For this reason...drop downs are bad practice in credit card forms.

Consider: Before you enter the expiry date you have already typed in a whole bunch of numbers for your card number. Why then switch to a drop down for these last 4 numbers?

A drop down where you select the name of the month is particularly bad practice- if it's the middle of January then an awful lot of people may not know off by heart what number month July is. Cue: rattling off the months in order and counting on your hands. A major usability drawback.

Ideally entering card details should be done purely with typing. To improve efficiency even more, finishing entering one field should automatically take you to the next field (a big win when it comes to people using a mobile- for whom drop downs are even worse!).

For an even bigger mobile usability win, make the site so that it automatically calls the 'dial pad' keyboard rather than the standard keyboard for these boxes.



Stick with the way the date is presented on the credit card itself.

When the user reads the expiration date on the card and it is said 07/05, it will be easy for them to just type 07/05 in an input field.

Dropdowns are annoying because you have to click it open, maybe even scroll and search for your date.

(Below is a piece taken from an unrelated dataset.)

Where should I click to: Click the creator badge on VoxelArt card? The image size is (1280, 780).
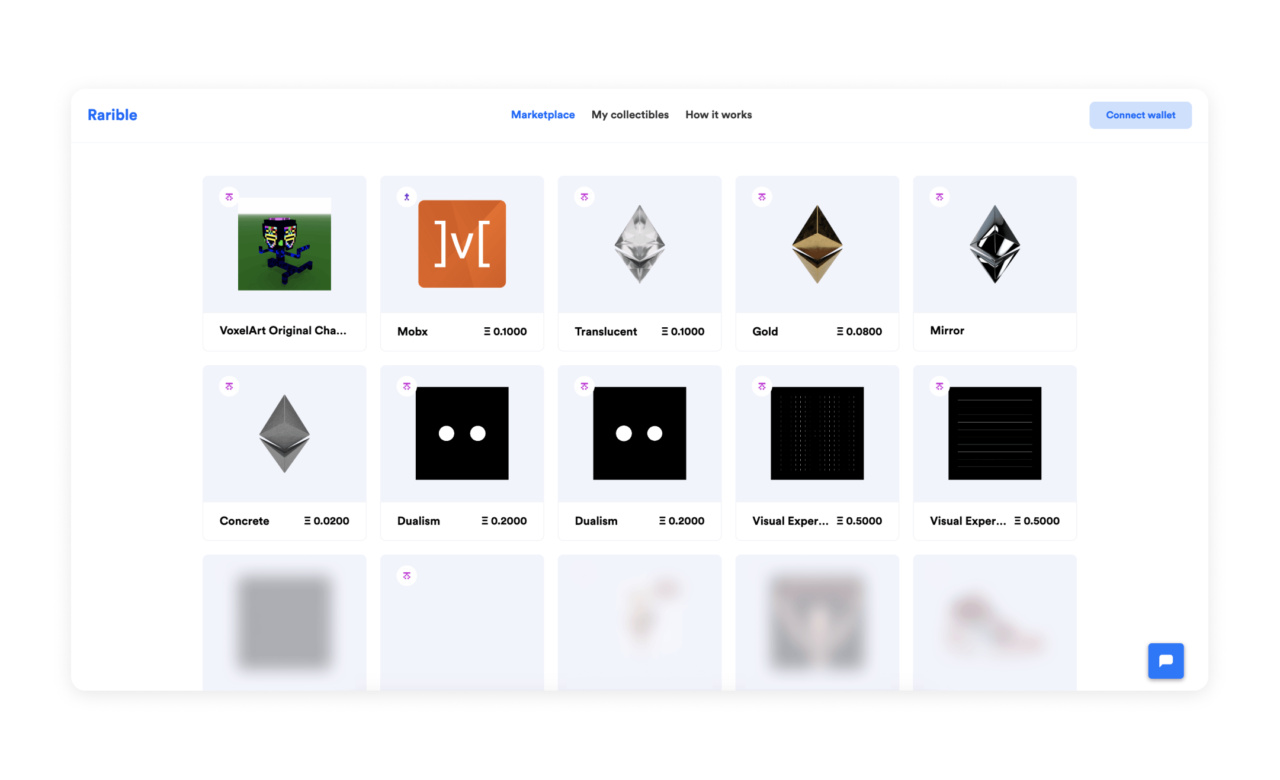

The placeholder you showed in your second example MM / YY is a clear example for the user. It's shown in a way that the user recognizes on its credit card. Add the slash automatically after entering the month.

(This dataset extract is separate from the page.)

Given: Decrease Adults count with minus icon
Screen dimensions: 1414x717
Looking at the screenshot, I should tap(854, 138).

This is a great article about desigining credit card forms: https://uxdesign.cc/the-anatomy-of-a-credit-card-payment-form-32ec0e5708bb#.um6o9fffd

  • Not all credit cards have the same expiry date format
    – ThaSaleni
    Sep 8 '16 at 12:45
  • Do you have some examples of that? I tried to find it but I only found one format so far, although I can imagine that in some countries it can be different (also because of the language, e.g. from right to left). If there are indeed some exceptions, I'd still stick to the most common format which is the example above.
    – Luchadora
    Sep 8 '16 at 12:51
  • ibubestfriend.com/wp-content/uploads/2016/01/… There are many other variations around
    – ThaSaleni
    Sep 8 '16 at 14:45

I don't think you will ever go wrong with this, even for people with different formarts on their physical cards, it's very easy to understand which is the month and the year, and the months are clearly numbered for both cases. PS: I was just lazy to type more years, you should have more in your form.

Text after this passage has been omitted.